Foto: Agência Brasil

De acordo com Olena Dereko, mãe de Karina, a polícia disse que ela foi torturada. A jovem levou tiros nas pernas e chegou até a aplicar torniquetes nela mesma com o intuito de parar o sangramento. No entanto, ela acabou morta com um tiro na cabeça. Karina gerenciava um sushi bar e estava economizando dinheiro para entrar na universidade. Ela foi vista pela última vez com vida na escadaria do prédio em que ela morava.

O DW Brasil conversou com um homem que diz ter sido testemunha do assassinato de uma mulher que pode ter sido Karina. “Ele a colocou aqui, a cabeça estava inclinada para trás. Então, ele a pegou pelos braços e carregou ela pra lá. Depois, outro soldado atirou nela”. diz

Violência contra a mulher

Alona Kryvuliak é Diretora de Linhas Diretas Nacionais da La Strada-Ucrânia. Ela destaca que de 12 casos de estupro desde o início da guerra, 11 são de estupro coletivo. Em todos eles, as mulheres relataram que os agressores estavam bêbados ou consumiram drogas. Além disso, a relação sempre foi desprotegida, o que significa um enorme risco de gravidez indesejada e de doenças.

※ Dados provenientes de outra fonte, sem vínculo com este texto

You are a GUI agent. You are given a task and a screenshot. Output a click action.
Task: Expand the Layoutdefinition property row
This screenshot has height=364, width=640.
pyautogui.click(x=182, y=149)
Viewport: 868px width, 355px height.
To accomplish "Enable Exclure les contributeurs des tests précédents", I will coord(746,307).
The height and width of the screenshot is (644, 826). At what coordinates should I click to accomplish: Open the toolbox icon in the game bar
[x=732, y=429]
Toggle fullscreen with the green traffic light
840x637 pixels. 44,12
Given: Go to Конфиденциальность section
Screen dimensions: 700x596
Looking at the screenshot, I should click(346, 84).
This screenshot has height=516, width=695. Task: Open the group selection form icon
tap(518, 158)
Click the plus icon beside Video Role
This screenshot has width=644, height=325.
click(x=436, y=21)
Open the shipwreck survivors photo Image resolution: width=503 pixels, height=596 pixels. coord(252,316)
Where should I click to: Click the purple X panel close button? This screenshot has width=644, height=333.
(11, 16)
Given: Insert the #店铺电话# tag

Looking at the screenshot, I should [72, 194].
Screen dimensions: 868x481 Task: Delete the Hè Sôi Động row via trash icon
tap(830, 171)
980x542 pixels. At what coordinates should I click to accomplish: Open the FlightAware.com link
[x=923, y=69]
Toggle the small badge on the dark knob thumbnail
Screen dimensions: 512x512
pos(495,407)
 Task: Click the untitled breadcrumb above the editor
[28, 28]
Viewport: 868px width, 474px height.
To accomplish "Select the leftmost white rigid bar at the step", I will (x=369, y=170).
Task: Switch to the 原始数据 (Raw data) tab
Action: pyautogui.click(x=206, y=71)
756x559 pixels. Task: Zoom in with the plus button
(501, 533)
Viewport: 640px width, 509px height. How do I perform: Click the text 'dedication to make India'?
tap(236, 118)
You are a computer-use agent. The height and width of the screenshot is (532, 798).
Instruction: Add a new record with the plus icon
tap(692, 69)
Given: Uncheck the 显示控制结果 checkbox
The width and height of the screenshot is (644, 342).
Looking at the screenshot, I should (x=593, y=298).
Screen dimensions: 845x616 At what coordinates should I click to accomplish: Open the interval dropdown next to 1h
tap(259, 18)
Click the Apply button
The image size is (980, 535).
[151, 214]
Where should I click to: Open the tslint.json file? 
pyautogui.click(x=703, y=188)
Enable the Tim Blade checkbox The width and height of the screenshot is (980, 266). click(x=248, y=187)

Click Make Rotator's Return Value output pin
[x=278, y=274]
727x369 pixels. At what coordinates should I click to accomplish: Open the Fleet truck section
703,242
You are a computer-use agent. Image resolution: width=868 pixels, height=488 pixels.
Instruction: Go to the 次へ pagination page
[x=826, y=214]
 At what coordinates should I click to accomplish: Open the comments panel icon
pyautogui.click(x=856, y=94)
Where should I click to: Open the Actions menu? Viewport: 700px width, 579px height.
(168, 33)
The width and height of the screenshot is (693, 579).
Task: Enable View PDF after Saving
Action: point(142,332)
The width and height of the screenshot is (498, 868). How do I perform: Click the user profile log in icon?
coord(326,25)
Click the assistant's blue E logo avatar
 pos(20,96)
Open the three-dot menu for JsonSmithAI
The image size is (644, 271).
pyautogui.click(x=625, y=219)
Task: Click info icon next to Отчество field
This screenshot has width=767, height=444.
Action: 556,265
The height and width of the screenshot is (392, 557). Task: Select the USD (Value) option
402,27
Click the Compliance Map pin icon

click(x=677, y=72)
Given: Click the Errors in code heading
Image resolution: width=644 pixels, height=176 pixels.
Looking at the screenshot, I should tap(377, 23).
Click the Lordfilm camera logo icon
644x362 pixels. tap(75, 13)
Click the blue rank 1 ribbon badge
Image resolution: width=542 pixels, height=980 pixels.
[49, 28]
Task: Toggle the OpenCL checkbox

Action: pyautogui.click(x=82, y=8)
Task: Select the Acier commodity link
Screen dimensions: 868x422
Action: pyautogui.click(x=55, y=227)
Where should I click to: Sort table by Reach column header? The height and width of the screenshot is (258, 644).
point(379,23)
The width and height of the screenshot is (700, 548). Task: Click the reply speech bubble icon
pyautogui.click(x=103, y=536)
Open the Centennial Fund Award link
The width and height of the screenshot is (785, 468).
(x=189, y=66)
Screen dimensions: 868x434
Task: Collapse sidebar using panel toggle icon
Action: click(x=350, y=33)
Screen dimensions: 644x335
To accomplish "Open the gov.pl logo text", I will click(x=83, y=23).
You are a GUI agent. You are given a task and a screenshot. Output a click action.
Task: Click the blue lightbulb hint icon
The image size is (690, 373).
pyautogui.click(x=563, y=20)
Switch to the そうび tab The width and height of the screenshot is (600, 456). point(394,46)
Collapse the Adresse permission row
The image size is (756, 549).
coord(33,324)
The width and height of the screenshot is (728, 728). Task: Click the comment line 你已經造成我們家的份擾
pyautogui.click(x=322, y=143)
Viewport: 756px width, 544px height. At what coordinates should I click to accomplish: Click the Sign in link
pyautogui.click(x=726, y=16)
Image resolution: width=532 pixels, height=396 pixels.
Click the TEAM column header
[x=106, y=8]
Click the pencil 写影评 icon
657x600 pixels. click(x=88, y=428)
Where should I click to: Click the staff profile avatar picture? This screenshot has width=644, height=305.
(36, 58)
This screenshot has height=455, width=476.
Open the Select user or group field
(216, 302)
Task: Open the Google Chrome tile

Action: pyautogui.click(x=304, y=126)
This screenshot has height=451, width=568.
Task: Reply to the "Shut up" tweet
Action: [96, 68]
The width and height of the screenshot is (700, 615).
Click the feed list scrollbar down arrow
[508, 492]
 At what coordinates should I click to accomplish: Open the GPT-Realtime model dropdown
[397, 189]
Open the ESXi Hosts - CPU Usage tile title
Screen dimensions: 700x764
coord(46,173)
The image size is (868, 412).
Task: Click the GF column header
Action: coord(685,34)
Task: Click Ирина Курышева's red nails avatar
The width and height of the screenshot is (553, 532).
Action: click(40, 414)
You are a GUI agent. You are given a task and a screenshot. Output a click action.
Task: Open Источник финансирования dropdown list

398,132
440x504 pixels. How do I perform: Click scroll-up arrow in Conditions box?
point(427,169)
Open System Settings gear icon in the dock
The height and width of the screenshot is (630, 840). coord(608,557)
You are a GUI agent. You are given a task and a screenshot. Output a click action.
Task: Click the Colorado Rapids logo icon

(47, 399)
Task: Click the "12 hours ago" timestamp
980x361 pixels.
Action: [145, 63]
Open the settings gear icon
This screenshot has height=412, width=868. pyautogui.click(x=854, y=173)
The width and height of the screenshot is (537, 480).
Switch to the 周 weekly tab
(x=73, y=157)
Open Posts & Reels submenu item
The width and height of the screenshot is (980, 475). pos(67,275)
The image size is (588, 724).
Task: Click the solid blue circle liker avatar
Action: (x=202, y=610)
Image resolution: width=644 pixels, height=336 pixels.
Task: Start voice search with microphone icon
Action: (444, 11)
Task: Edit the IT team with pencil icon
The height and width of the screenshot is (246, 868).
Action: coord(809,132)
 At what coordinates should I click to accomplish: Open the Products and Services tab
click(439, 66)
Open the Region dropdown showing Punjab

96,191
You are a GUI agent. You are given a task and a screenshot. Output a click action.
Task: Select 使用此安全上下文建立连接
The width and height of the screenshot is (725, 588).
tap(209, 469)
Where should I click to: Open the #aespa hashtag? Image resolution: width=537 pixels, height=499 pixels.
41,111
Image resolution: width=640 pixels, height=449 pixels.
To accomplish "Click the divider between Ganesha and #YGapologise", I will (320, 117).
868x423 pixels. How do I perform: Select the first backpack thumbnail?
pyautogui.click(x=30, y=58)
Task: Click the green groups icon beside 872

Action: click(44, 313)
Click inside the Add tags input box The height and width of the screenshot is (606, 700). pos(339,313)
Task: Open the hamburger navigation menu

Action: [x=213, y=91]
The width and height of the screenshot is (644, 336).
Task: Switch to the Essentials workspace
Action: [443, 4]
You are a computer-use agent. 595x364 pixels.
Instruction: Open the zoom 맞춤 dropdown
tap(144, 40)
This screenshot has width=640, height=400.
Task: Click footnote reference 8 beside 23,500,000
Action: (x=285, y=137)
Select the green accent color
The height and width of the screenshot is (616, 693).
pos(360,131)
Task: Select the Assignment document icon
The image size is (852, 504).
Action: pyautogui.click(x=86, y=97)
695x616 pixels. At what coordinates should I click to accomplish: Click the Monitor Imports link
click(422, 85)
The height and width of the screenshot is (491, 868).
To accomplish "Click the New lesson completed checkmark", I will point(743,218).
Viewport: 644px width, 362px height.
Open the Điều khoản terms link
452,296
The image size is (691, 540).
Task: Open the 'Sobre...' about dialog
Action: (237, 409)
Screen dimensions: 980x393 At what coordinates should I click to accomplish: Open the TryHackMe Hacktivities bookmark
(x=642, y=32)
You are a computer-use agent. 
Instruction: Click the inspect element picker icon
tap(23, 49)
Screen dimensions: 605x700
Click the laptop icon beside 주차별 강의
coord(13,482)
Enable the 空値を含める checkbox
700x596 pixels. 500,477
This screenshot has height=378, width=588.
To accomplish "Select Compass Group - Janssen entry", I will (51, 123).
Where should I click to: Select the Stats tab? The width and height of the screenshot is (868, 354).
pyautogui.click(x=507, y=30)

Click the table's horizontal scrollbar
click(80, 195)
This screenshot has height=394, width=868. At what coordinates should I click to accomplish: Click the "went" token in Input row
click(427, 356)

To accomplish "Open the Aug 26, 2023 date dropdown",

De acordo com a Comissária Ucraniana de Direitos Humanos Lydmila Denysova, quando um soldado russo estupra uma mulher ucraniana, várias presas pejorativas são ditas. “Uma menina, um menino e uma idosa, ele fica dizendo coisas como  ‘isso vai acontecer com todas as prostitutas nazistas”, diz

“Esses são sinais do genocídio do povo ucraniano”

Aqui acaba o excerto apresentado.